RESTful manipulation of versioned data

In this post, I’ll sketch a half-baked plan for making an idiomatic RESTful service that handles versioned data in a sensible way. I’m not claiming that the pattern I’m proposing is novel or non-obvious (it is, in fact, rather obviously inspired by git and functional dictionaries); but I haven’t seen it elsewhere, and I believe it might be a good pattern for other folks with similar applications to mine. I’ll briefly introduce my problem domain (specifically, a web-service interface for Wallaby) before detailing my solution. (Feel free to skip the first section if you aren’t interested in the Wallaby application, and skip the second if you have a pretty good idea of how git works.)

Background

Wallaby’s current API maps quite naturally to remote invocations over XML-RPC or SOAP, but a REST interface is more palatable to many client programmers. (And, perhaps more importantly, to this service developer: as a recovering functional programmer, I really appreciate the explicit state transfers inherent in RESTful interaction.) A more dramatic interface change affords the opportunity to think about improving some limitations of the old interface, particularly in terms of the versioning model.
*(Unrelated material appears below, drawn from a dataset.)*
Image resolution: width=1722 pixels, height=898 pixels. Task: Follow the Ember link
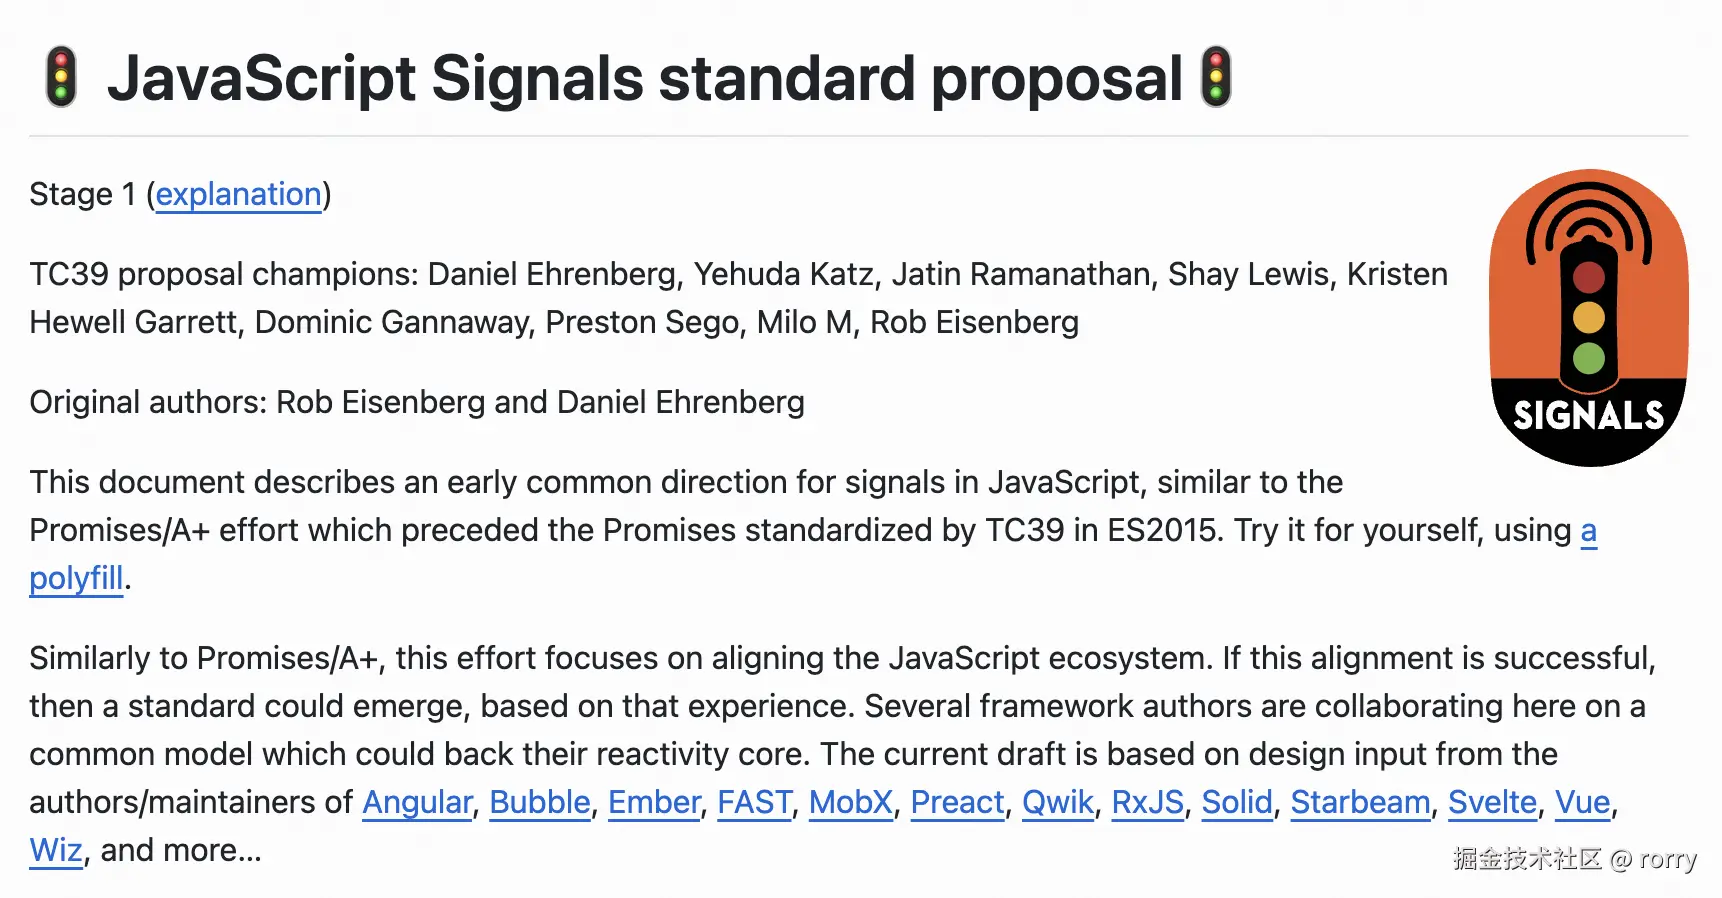654,802
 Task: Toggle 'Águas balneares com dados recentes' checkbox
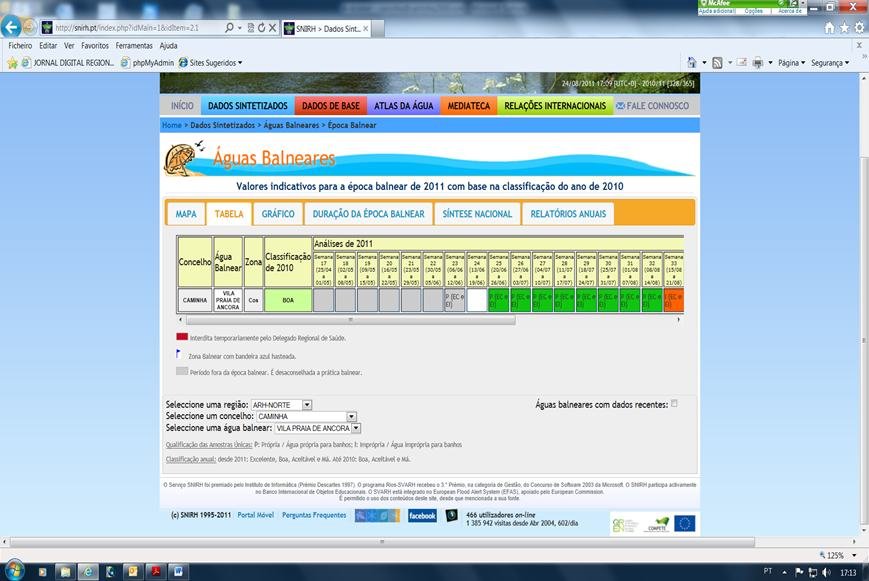coord(674,404)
Wallaby’s current versioning support is designed to support two major kinds of operations: saving and reloading the state of the entire system, and comparing the (activated) configuration of an individual node to any previously-activated configuration. These two classes of operations support a lot of interesting use cases really well, including most of the ones Wallaby users care about: providing named snapshots of system state, providing “undo” functionality, and differencing configurations to identify which Condor subsystems need to be restarted.

However, this model has some shortcomings: it treats service state as essentially linear (not as a tree or DAG), it is thus unable to support branches (or to safely handle concurrent modification), and it is unable to optimize cases involving identical snapshots or partial snapshots with distinct identities. In practice, these are not a major obstacle to using Wallaby, but it would be nice to eliminate these problems and, more generally, to support branching and tree-structured state histories.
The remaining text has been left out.